**EXERCISE**
When the line with "Task: Select the United Arab Emirates cell" turns up below, begin repeating exactly, and carry on through the line with "Task: Expand the Goldman Sachs row chevron"; no pictures go into the copy.

Stored records
---
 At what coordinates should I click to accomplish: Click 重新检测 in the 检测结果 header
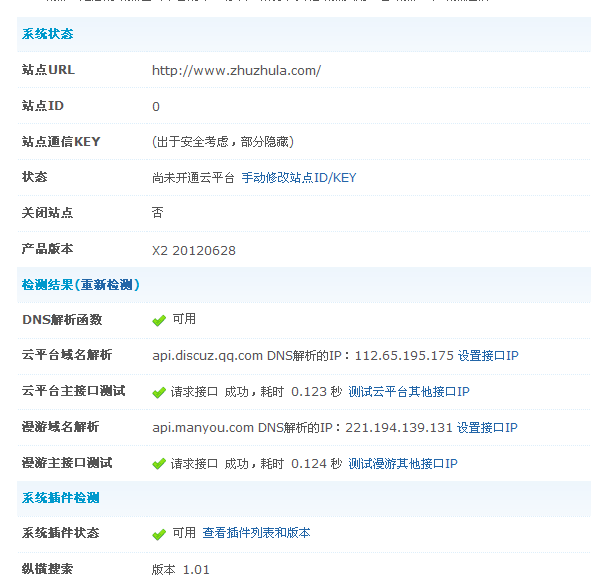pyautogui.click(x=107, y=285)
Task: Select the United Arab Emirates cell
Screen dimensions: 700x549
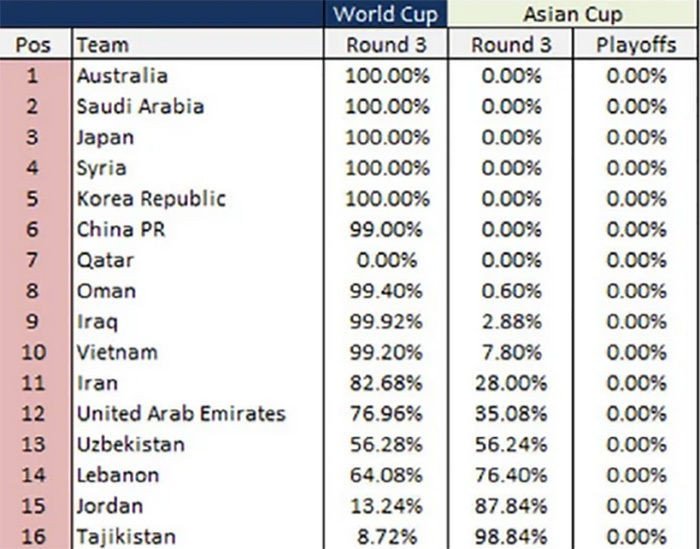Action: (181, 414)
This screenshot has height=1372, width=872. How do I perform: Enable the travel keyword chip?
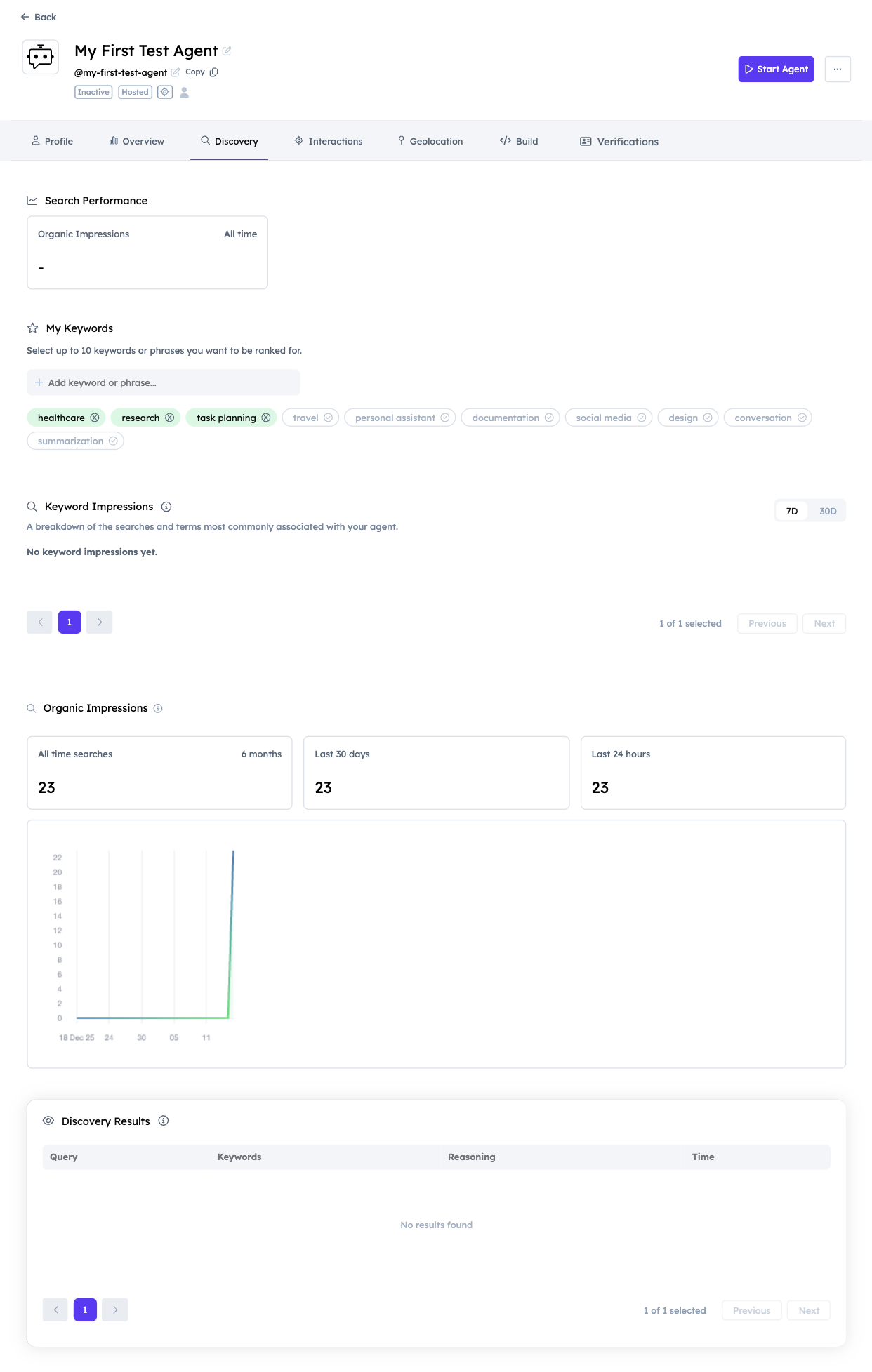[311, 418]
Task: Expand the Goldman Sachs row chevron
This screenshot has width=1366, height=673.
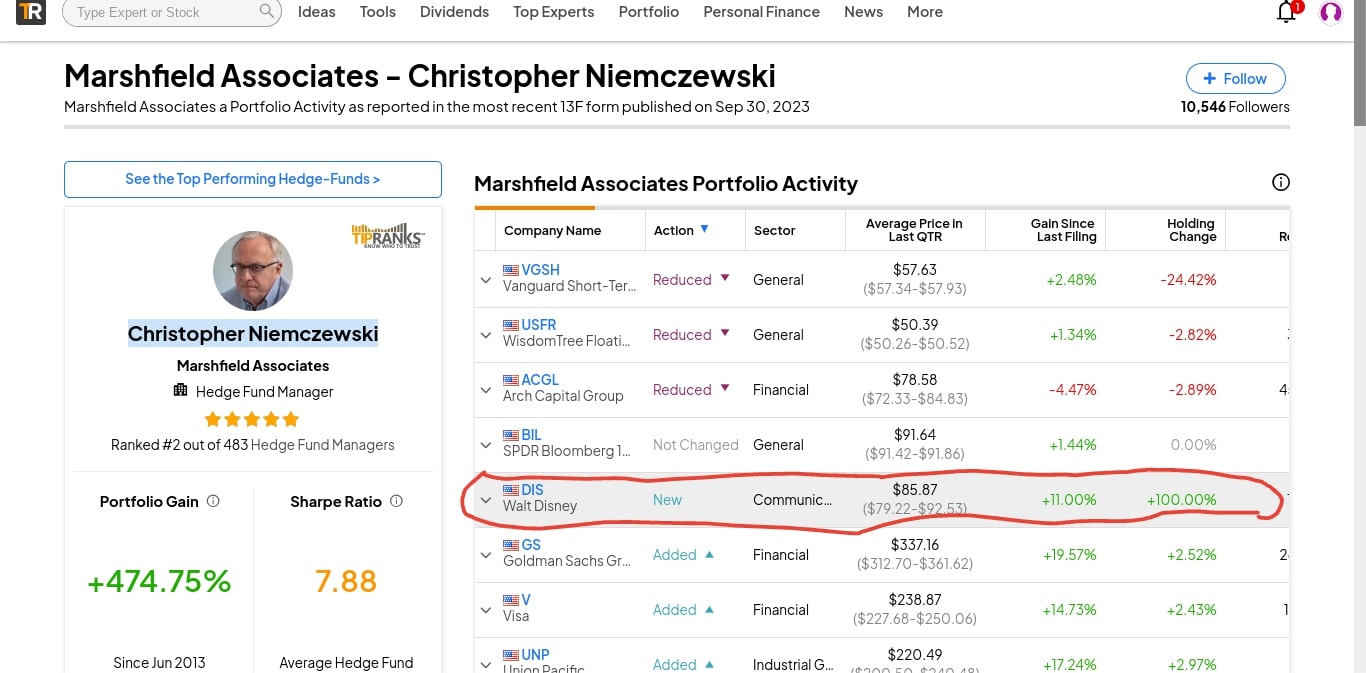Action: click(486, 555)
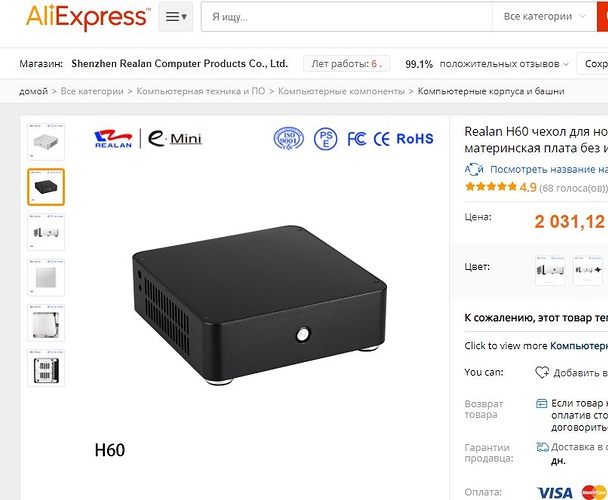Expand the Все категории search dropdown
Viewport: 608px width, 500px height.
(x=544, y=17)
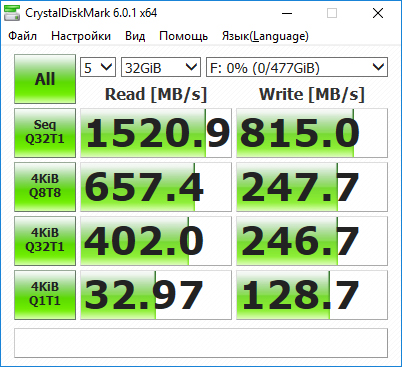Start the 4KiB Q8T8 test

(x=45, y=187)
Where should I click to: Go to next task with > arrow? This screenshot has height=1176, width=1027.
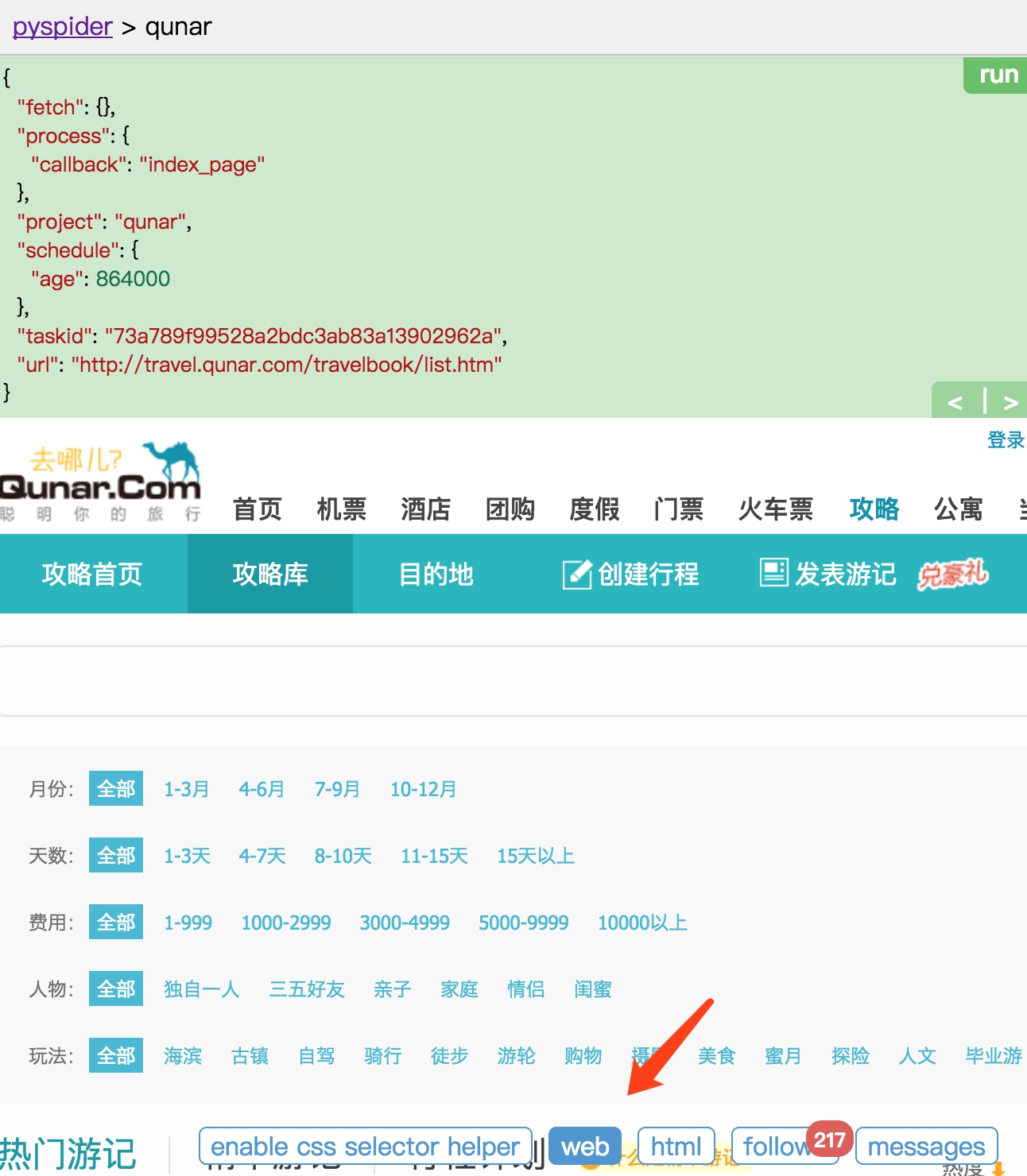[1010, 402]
---
**TASK RESULT**
Task: Select the United Arab Emirates cell
Screen dimensions: 700x549
Action: (181, 414)
This screenshot has height=1372, width=872. How do I perform: Enable the travel keyword chip?
[311, 418]
Task: Expand the Goldman Sachs row chevron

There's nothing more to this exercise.